HOMME-SICK, Digital Video With Archival Footage, 14:03, 2024


“Homme-Sick” is a short, experimental film in which time itself becomes unhinged and deconstructed; the past and present merge together to create a new kind of temporality that is not predicated upon ridgid, linear, and formalistic impulses within narrative filmmaking. Made up almost entirely of archival footage - both found and from the artist’s own family archive - this film questions the relationships between toxic masculinity, family, the home, and transness, thus creating precarious spaces in which the voyeuristic impulses of the viewer are toyed with.

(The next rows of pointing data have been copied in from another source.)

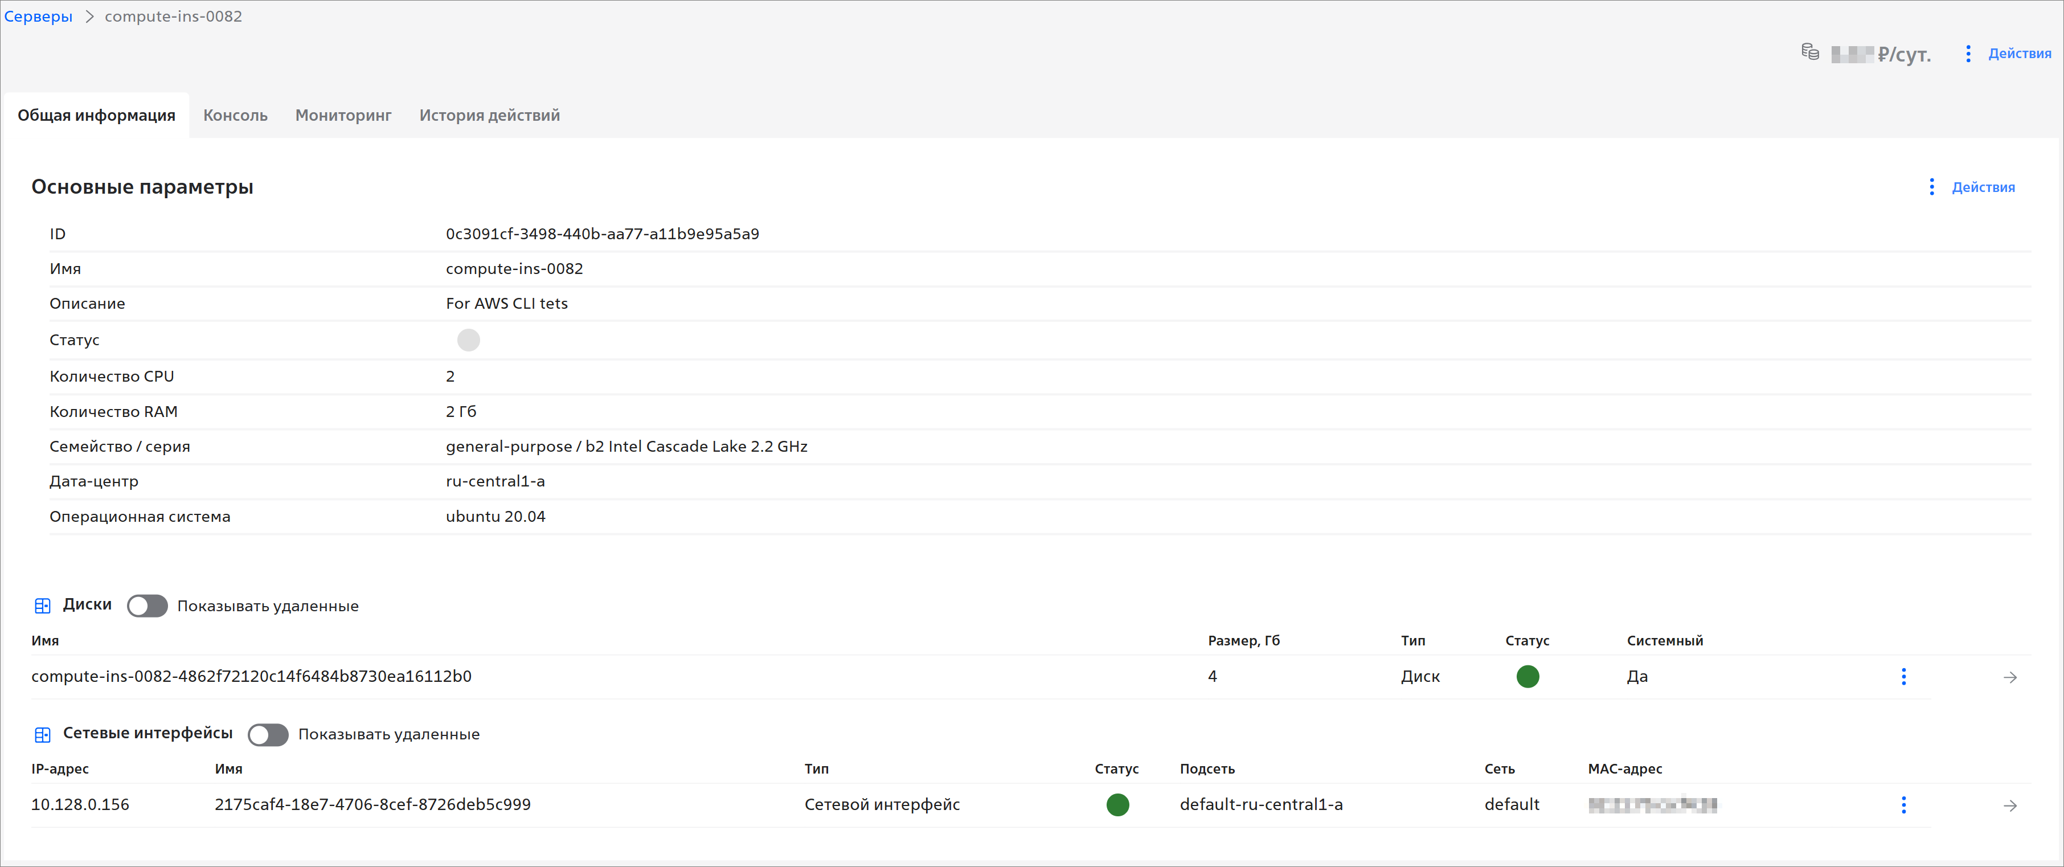Image resolution: width=2064 pixels, height=867 pixels.
Task: Open the network interface row three-dot menu
Action: coord(1904,805)
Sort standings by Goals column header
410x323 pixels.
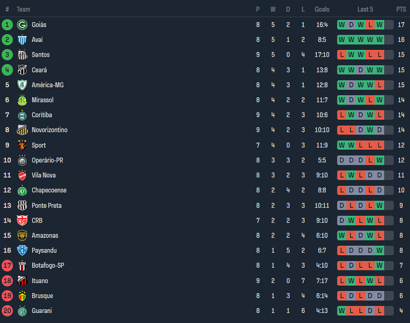pyautogui.click(x=322, y=9)
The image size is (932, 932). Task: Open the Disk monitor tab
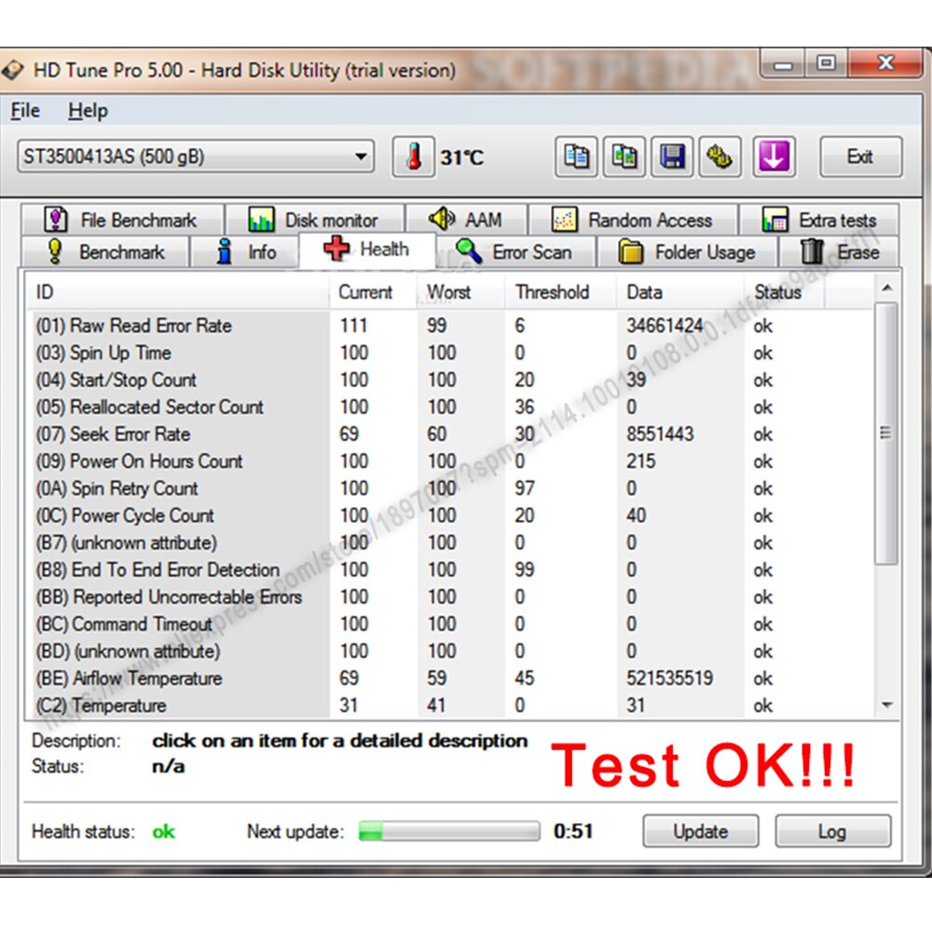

The utilisation of the artist’s own memories and experiences of girlhood and boyhood, as seen through a queer lens, becomes a tool to expand the possibilities of archiving trans bodies. The epistemology for the word archive comes from arkheion, meaning house. Historically and traditionally speaking, the archive can be seen as upholding these virtues of the house, and thus of property, ownership, power, categorisation, and of the linearity of time and space. Our archive of what is remembered is simply a reflection of an economy of memory and a culture of amnesia. With no regard to chronology and completely lacking in any form or resolution, “Homme-Sick,” then, attempts to queer the entire notion of the archive, and ultimately of genre itself. Through the aesthetics of pluralism and heterogeneity, space; whether it be domestic, public, conceptual, or online, is constantly interrogated, resulting in a “collective temporal distortion,” as said by José Esteban Muñoz in Cruising Utopia: The Then and There of Queer Futurity. This act of queering the archive does not only imply creating new archives full of lost and negated queer histories, it also implies a complete upheaval of how we view, interpret, and attempt to make sense of dominant suppositions of past and future temporalities.